** What the task asks **
Only lines with the string "agent" matter here; gather them from the material below.
BEGIN Stored data
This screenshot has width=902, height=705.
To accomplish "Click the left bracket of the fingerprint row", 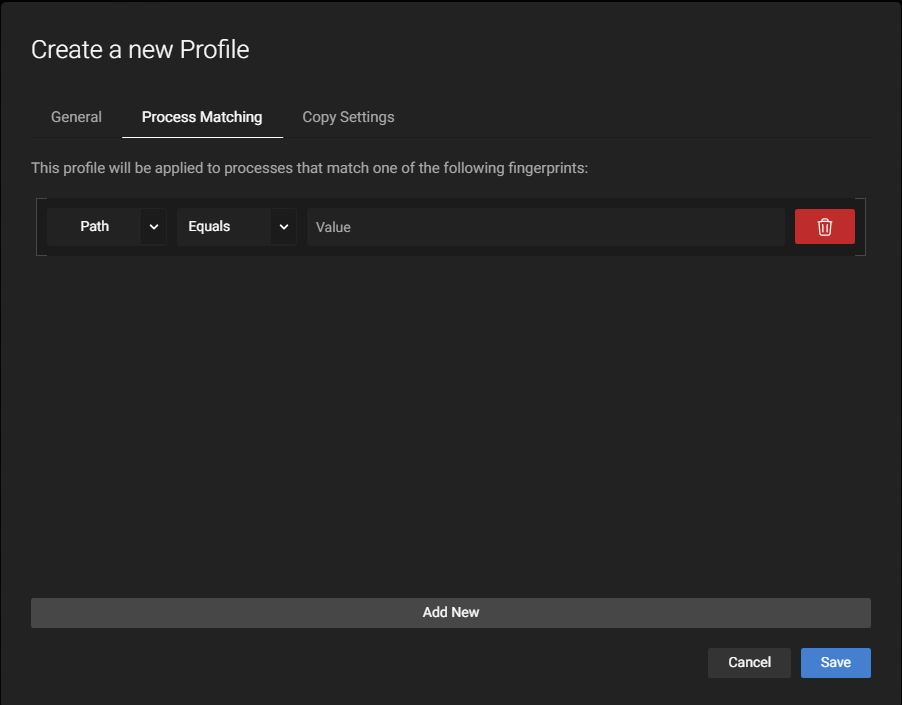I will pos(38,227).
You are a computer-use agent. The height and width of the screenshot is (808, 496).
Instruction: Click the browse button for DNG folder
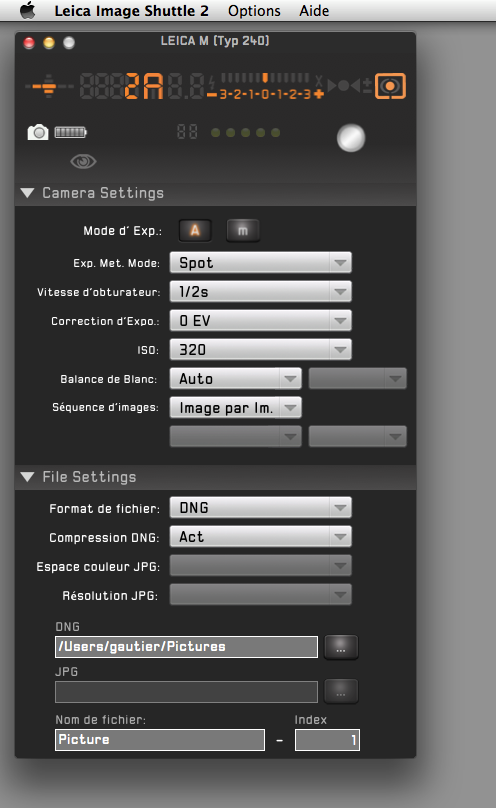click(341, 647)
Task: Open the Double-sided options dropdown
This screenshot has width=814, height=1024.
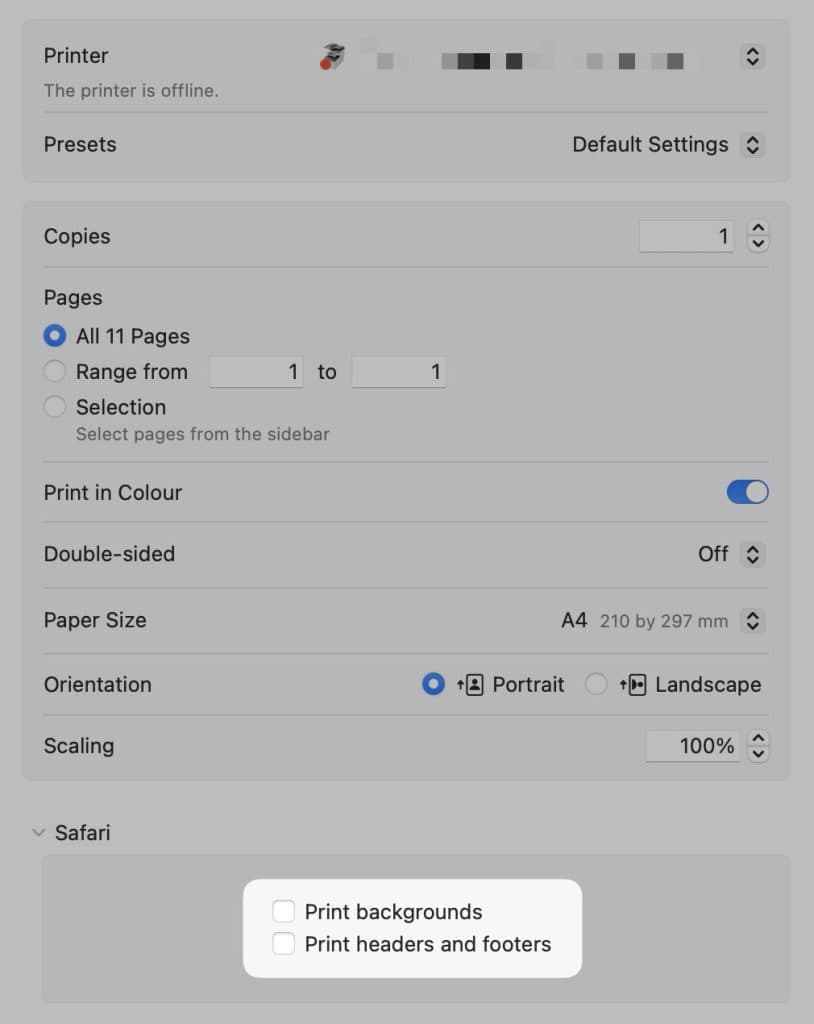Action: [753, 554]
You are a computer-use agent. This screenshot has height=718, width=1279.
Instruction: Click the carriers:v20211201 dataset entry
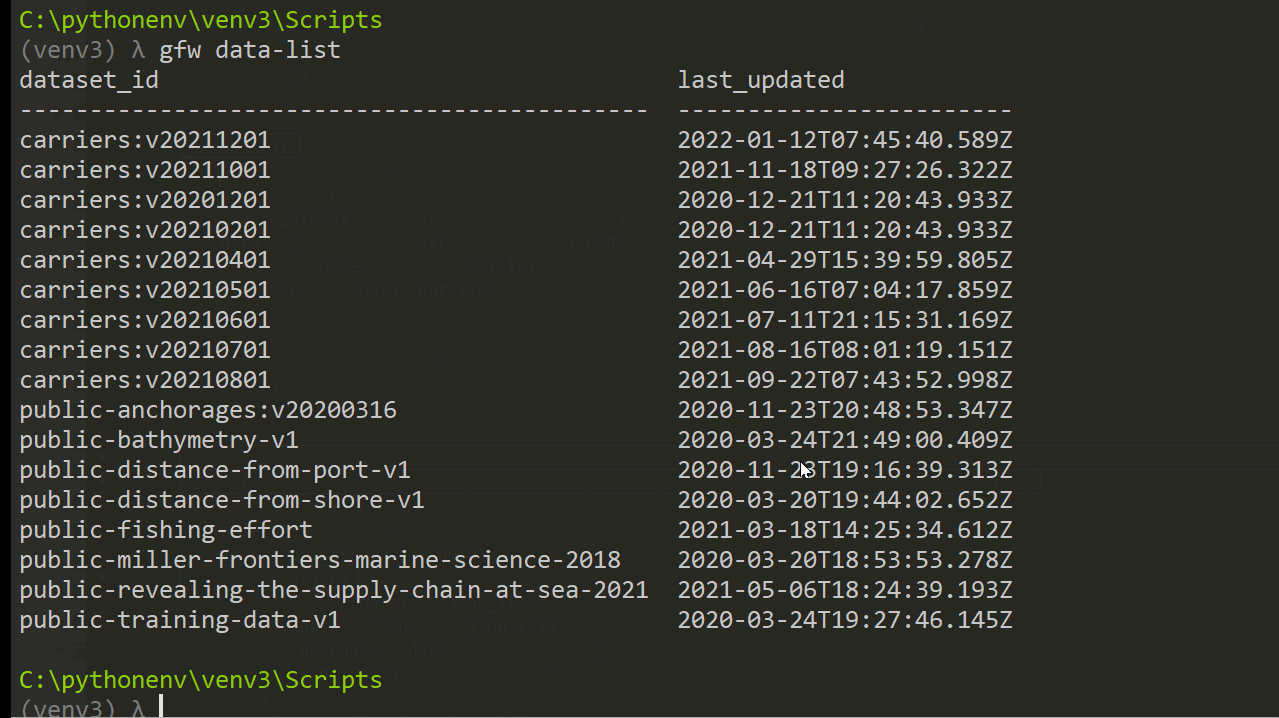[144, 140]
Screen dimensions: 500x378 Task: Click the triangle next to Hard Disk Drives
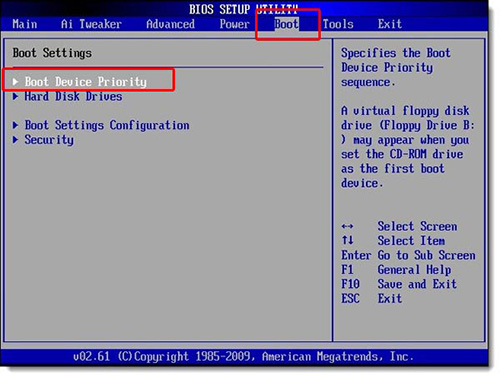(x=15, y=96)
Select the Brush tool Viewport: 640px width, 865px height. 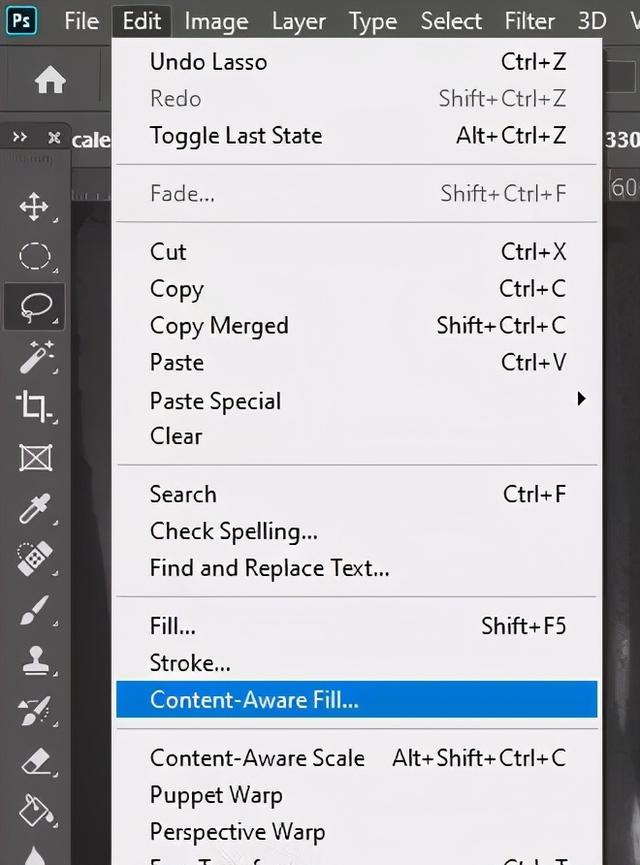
END Stored data
** Reply to the task **
You are a computer-use agent. The height and width of the screenshot is (808, 496).
You are a computer-use agent. This screenshot has height=718, width=1279.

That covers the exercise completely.